## INSTRUCTIONS TO FOLLOW
Which of the lines below hold "agent"? Please return each one.
..........
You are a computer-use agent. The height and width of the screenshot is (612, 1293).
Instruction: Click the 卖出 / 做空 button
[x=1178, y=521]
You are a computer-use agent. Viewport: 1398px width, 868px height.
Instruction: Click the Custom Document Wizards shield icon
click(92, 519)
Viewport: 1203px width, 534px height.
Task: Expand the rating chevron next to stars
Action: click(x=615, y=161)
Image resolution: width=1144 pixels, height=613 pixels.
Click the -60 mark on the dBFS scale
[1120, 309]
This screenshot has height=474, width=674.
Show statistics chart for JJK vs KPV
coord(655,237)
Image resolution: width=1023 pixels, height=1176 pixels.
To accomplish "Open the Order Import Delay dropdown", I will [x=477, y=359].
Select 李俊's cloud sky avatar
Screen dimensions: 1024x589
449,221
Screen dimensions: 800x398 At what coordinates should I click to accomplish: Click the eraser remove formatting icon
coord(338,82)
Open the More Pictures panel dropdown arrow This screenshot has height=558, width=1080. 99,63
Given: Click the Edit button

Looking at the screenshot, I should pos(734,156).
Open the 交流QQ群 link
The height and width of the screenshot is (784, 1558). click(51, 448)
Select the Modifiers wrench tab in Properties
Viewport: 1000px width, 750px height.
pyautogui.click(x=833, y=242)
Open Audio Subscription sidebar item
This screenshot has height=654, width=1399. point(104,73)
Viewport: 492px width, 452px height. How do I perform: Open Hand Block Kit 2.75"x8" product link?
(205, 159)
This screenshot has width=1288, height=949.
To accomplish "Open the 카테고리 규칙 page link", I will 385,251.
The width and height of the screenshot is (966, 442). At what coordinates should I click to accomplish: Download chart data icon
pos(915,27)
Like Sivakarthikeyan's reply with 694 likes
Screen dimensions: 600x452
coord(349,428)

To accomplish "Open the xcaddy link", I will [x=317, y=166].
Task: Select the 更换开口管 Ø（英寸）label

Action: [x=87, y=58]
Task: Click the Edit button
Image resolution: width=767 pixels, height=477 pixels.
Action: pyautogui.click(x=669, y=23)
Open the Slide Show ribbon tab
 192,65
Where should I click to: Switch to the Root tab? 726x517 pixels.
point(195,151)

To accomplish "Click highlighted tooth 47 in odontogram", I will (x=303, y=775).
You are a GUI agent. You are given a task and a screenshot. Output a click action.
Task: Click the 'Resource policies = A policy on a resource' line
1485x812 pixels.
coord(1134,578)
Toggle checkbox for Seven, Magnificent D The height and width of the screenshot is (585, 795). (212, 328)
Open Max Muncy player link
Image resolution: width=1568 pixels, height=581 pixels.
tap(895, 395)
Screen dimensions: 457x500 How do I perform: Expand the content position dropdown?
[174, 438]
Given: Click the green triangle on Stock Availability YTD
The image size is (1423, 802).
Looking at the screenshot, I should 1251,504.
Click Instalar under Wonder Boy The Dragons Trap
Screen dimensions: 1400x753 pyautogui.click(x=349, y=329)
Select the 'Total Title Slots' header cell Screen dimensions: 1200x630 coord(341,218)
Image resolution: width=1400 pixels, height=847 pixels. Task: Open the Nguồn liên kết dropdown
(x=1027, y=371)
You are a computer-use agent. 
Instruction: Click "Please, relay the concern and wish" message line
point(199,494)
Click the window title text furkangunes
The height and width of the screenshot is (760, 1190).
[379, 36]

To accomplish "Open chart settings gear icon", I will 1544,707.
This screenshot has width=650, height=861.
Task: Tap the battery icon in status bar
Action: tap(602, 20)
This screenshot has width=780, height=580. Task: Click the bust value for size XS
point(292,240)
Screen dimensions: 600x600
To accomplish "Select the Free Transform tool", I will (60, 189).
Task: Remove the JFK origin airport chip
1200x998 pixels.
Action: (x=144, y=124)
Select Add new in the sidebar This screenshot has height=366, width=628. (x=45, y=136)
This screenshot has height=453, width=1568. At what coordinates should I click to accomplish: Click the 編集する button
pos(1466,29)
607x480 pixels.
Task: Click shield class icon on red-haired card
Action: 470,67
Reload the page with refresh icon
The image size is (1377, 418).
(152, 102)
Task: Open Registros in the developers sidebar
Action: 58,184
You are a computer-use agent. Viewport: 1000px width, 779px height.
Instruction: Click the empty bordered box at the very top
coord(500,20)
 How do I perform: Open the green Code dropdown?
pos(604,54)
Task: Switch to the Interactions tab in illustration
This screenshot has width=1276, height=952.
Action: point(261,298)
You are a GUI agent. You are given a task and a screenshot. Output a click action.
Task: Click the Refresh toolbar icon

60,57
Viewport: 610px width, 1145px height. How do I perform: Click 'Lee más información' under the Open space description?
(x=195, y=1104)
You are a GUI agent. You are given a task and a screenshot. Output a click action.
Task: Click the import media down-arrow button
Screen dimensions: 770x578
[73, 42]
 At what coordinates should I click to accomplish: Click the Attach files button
..........
## RESULT OF THE TASK
You are a computer-use agent. The height and width of the screenshot is (612, 1293).
You are a computer-use agent. Viewport: 1398px width, 868px height.
You are a GUI agent. You are given a task and a screenshot. Output a click action.
You are a computer-use agent. 
You are a computer-use agent. Viewport: 1000px width, 779px height.
You are a GUI agent. You are given a task and a screenshot. Output a click action.
You are a GUI agent. You are given a task and a screenshot. Output a click action.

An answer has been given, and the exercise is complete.